The Big Picture on Bankruptcy Filing Data
AIS Insight Reports provide the bankruptcy community with comprehensive bankruptcy filing data with helpful narrative explanations, as well as charts and graphs that help tell the story of the previous month’s filing patterns. This information allows stakeholders to drill down into the numbers to reach their own conclusions and perhaps factor the data into their own business forecasting.
Based off our customary data and analysis, we made the following observations:
- Chapter 13 filings continue turn in a higher direction. The number of chapter 13 cases filed in July, while slightly less than June, continued to show substantial growth when compared to the same month during the previous year and when compared to the previous 12-month period. Chapter 13 filings, which traditionally account for roughly 30 percent of all bankruptcy filings, are up nearly 40 percent year to date compared to January – July 2021.
- Chapter 7 filings continue to lag behind the previous year, but at a slower rate of decrease. Slowing trends (in either direction, up or down) are often a harbinger of a new pattern. In this case, the slowing decrease may provide a signal that chapter 7 filings will actually increase in the near or mid-term future.
- Because chapter 7 and 13 cases constitute such an overwhelming share of all bankruptcy cases, it is not surprising that the total decrease in filings in July is about 77 percent smaller than April. The percent decrease in overall filings from January to April 2022 was 17.5 percent; the overall decrease in July was a relatively modest 4.79 percent which followed the more recent pattern of the past three months.
Below you will find two graphs that illustrate these patterns.
Figure 1 shows weekly chapter 7 and chapter 13 filings with various gyrations. But the lines through weekly filings for each chapter show upward trends during this calendar year.
Figure 2 shows another telling point. Chapter 13 filings increased by an extraordinary 39.48 percent compared to the previous 12-month period.

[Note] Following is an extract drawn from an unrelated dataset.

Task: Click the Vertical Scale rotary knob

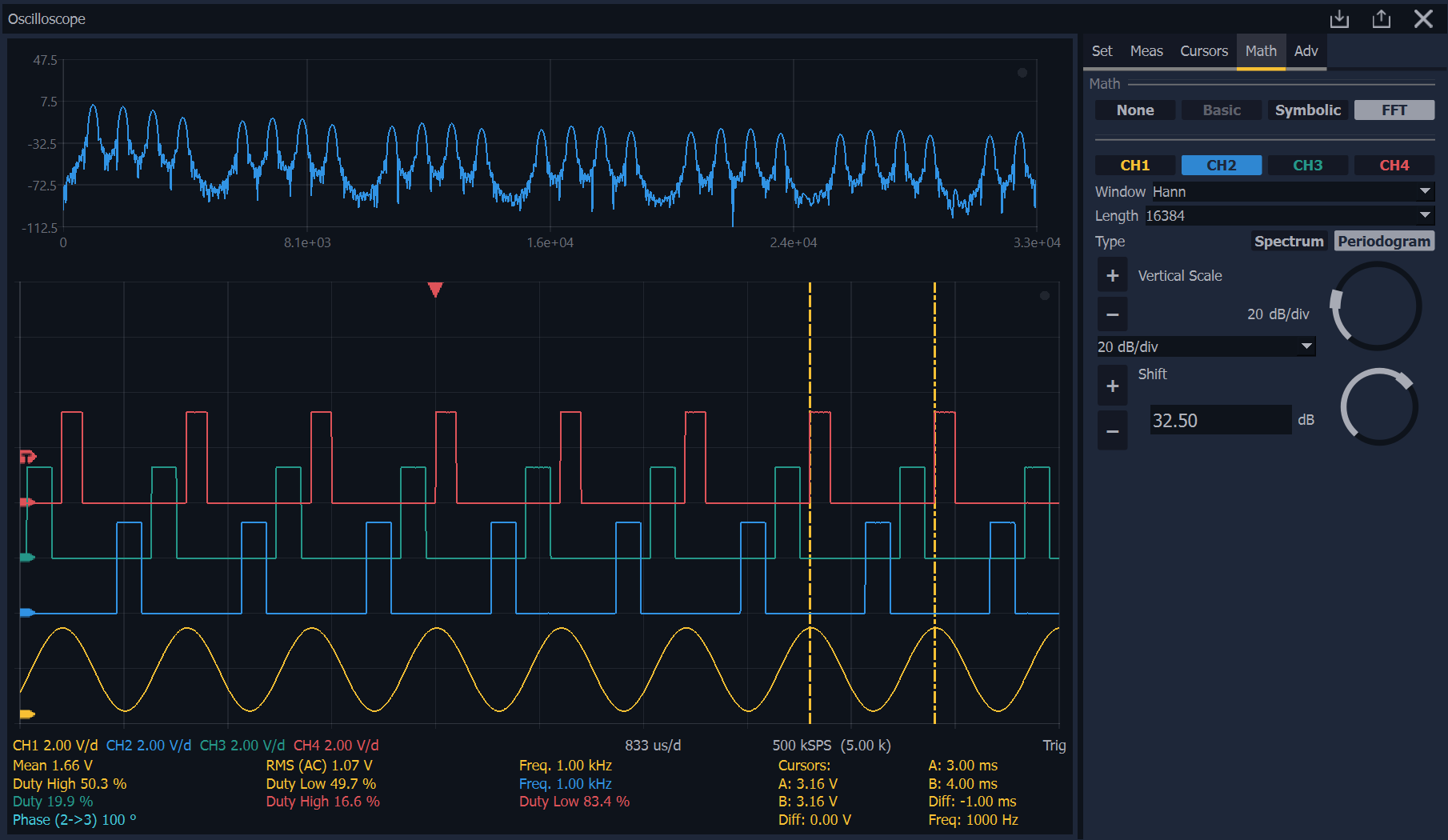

Commentators like Ed Flynn, a premier expert on bankruptcy filing analysis at the American Bankruptcy Institute, suggest that total bankruptcy filings will finish this calendar year below last year’s low filing number. But mapping the filings by other than cumulative calendar year identifies patterns that may augur a future rise, at least in consumer filings.
Lastly, a recent study by the New York Federal Reserve Bank, which was widely reported in the financial press, notes that consumers are starting to take on more credit card debt as stimulus payments and other pandemic-related relief runs out. Historically, an increase in the amount of consumer debt, both in good times and bad, is a tell-tale sign of more bankruptcies to come.
That is more than enough data to digest for now. Financial institutions and other creditors plan far into the future. Possible changes in bankruptcy filings may need to weigh heavily in their forecasts.